EXERCISE: Across the following data, how many lines include the string "pixels"? Reply with the number and nothing more.

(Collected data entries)
# # # #

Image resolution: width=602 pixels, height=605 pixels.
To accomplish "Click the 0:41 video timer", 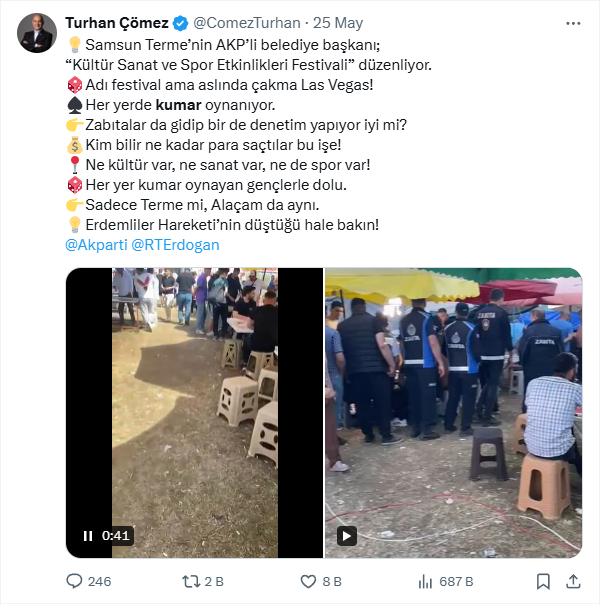I will [x=116, y=536].
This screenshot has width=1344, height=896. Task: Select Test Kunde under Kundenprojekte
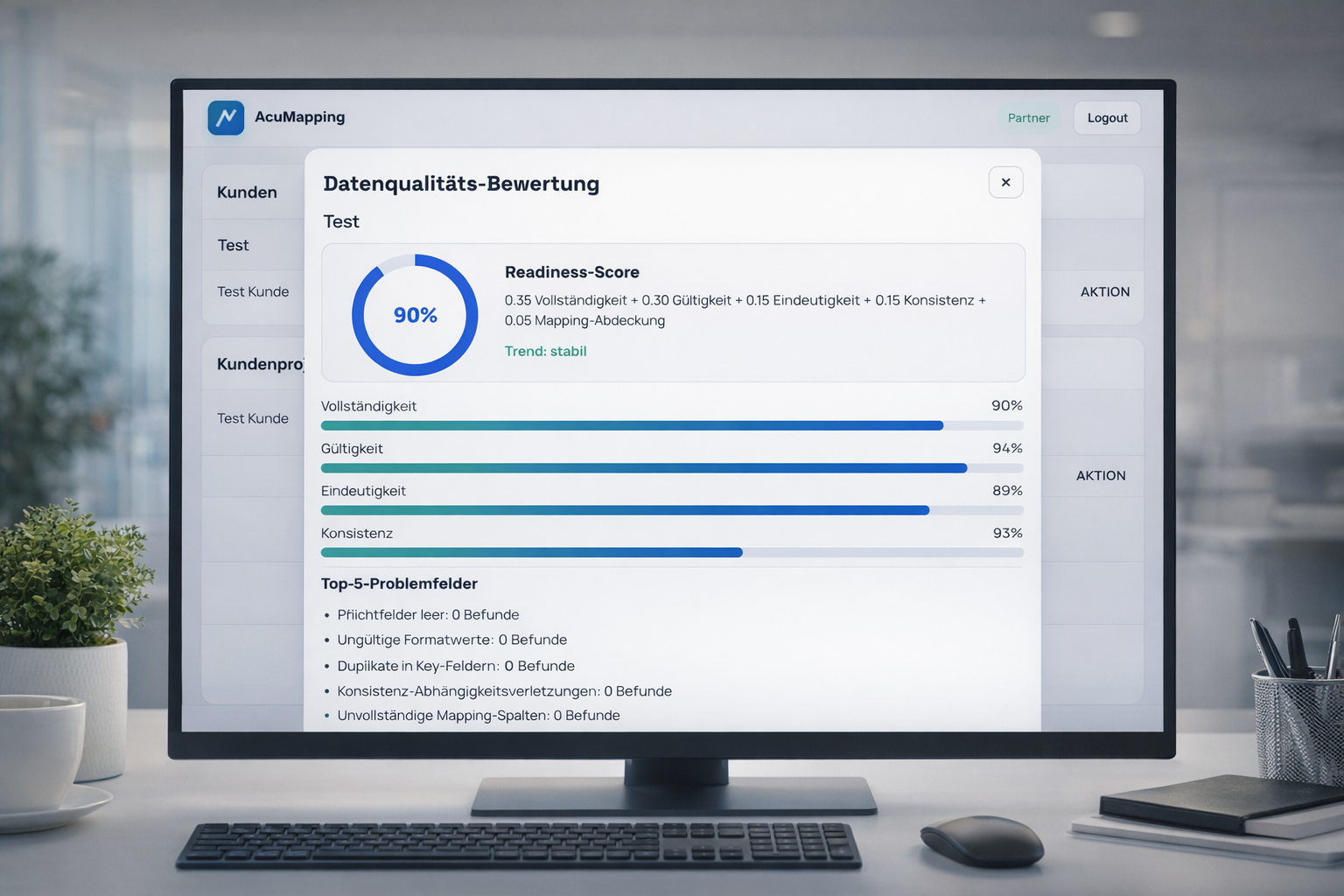pyautogui.click(x=253, y=418)
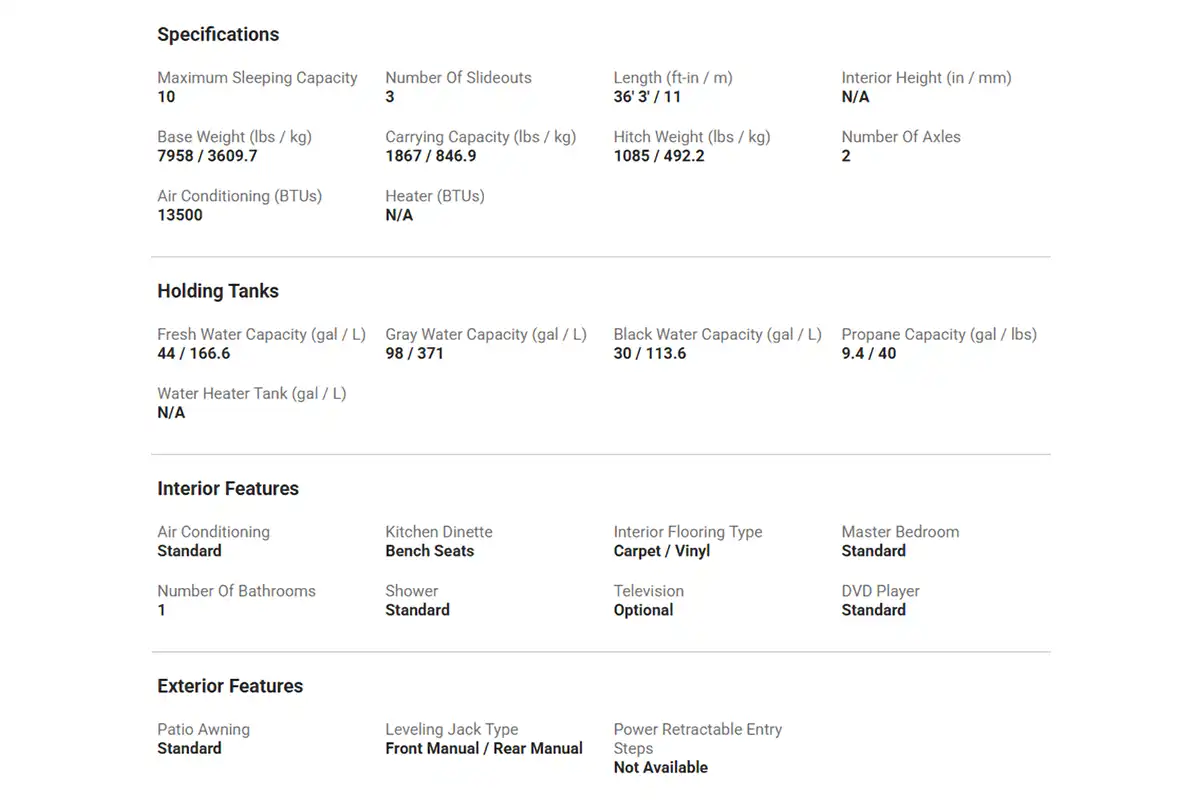The width and height of the screenshot is (1200, 800).
Task: Select the flooring value Carpet / Vinyl
Action: (662, 551)
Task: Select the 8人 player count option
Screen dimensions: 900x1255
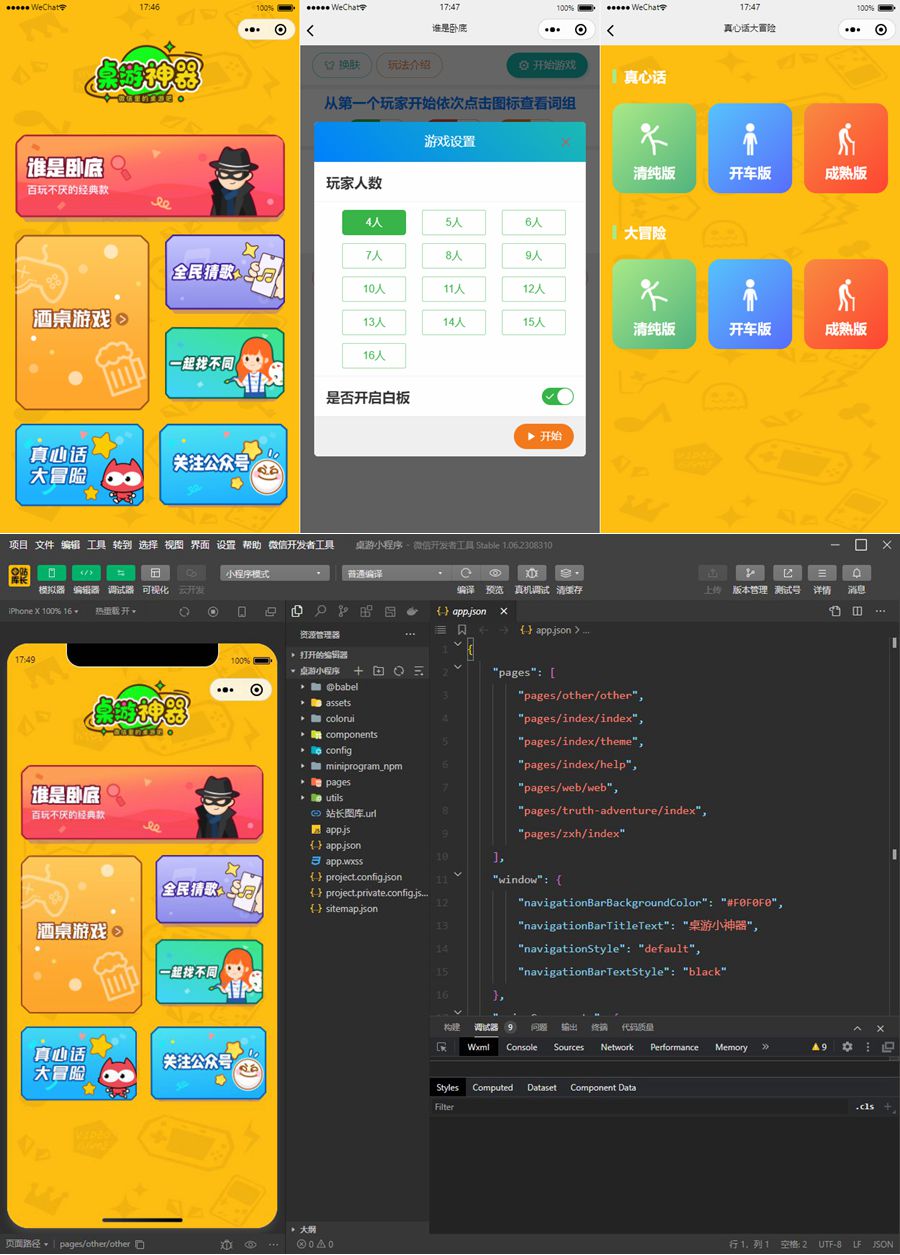Action: (453, 256)
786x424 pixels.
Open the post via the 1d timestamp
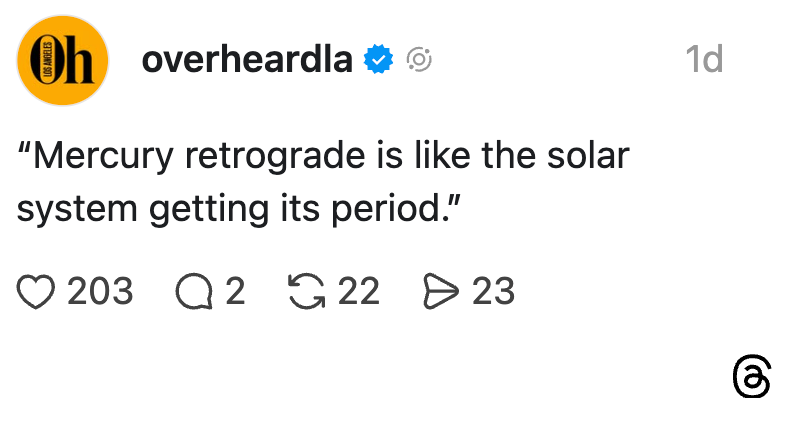coord(704,60)
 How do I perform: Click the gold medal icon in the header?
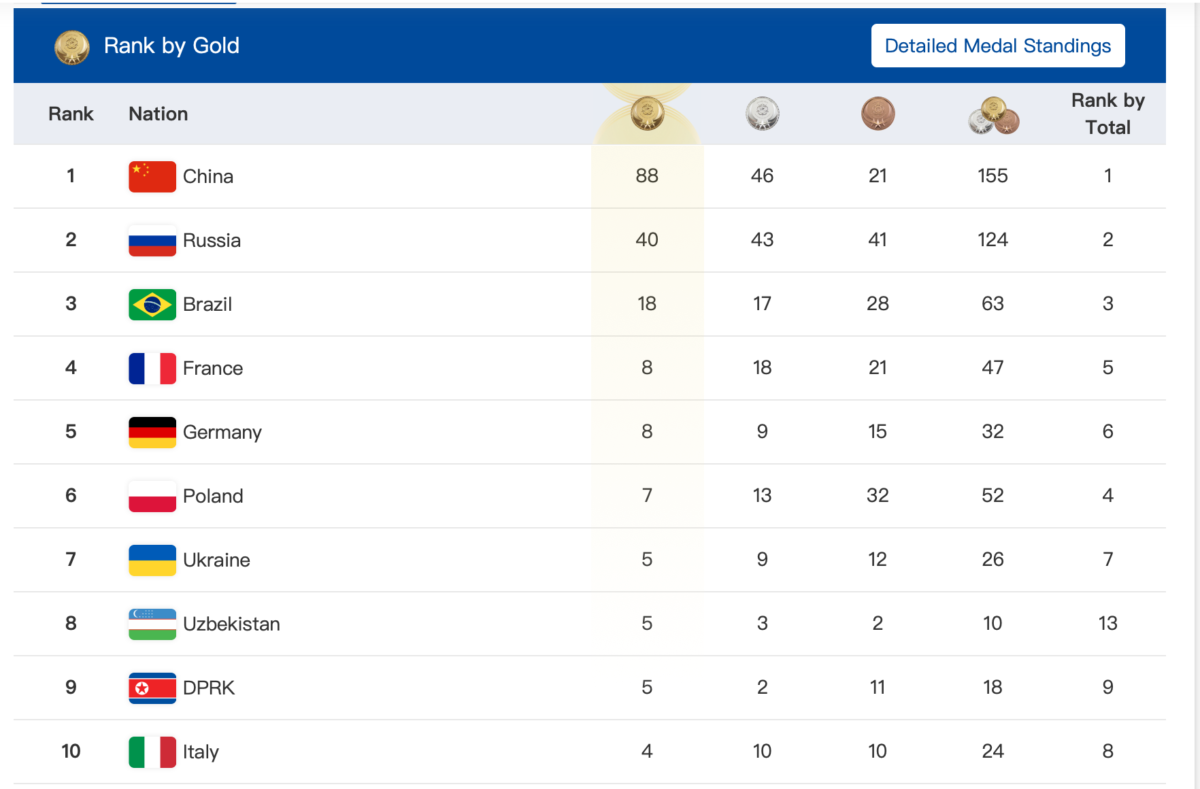[72, 46]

# # # #

ANSWER AREA: 2